Bibhu Mohapatra’s collection crowned Patti Smith as its muse—not in style, but in spirit. Instead of reinterpreting her androgynous wardrobe, Mohapatra channelled her defiant creativity into striped jacquards, beaded tulles, and organza gowns. Mini shift dresses played against sweeping silhouettes, capturing the tension between structure and abandon.
Rocky Star
London Fashion Week

Rocky Star turned to pastels for Blush Éclat, a collection built on airy layers and light movement. Frills traced the edges of print-on-print florals, while embroidery slips in quietly, catching the light without fuss.

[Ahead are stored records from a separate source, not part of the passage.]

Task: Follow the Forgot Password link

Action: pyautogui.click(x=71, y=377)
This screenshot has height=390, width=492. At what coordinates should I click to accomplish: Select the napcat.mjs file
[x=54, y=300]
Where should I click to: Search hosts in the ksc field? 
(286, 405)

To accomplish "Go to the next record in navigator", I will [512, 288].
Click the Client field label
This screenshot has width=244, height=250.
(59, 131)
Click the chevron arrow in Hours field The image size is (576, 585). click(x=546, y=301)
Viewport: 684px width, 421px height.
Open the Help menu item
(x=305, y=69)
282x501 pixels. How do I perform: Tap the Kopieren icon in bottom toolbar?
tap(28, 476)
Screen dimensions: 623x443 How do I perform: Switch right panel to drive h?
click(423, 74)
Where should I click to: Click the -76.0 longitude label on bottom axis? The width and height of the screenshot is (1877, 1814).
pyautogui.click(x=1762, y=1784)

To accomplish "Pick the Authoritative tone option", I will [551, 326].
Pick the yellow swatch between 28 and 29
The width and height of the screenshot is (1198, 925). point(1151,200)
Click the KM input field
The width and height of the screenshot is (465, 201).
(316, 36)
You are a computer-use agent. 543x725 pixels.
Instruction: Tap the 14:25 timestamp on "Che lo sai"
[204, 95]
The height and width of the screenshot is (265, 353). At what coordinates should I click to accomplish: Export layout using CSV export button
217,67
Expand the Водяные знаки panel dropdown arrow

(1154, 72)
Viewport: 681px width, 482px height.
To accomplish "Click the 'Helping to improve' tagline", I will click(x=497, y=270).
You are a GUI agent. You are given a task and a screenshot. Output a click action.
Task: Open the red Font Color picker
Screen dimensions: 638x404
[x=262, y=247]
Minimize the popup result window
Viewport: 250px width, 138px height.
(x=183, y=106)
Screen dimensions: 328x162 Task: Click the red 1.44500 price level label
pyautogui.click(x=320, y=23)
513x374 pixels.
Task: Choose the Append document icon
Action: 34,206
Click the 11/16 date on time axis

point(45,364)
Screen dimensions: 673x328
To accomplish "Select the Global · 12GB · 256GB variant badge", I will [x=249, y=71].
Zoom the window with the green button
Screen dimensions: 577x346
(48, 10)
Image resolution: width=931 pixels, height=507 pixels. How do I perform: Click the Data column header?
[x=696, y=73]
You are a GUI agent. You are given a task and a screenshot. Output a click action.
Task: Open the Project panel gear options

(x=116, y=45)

Ivory and blush pink set the tone, broken up by streaks of midnight black—soft, but never too sweet.
Dhruv Kapoor
Milan Fashion Week

Dhruv Kapoor’s show at Milan Fashion Week opened inside an inflatable playhouse—red carpets, fluorescent haze, and a slouched toy rabbit sitting at the head of the ramp. Childhood and playfulness had already been established before the first model made it down the runway. In the collection, it found itself in abstract florals on suiting, punctured denim, bucket hats, and crinkled leather vests. Despite the innocent themes, Kapoor’s signature prints took on a far quieter, mature confidence in this collection.
Harikrishnan Keezhathil Surendran Pillai, aka HARRI
London Fashion Week

HARRI quite literally stretched latex to its limits. Back for a second season under the British Fashion Council’s NEWGEN, the designer took over Old Selfridges Hotel with a spectacle that blurred the line between fashion and performance. Models moved in slow-motion sequences only to heighten the impact of ballooning jumpsuits, sculpted bodysuits, and zippered suits that warped and extended the human form. A restrained palette—black, khaki, burgundy, sheer green—kept the focus on shape, strain, and controlled distortion.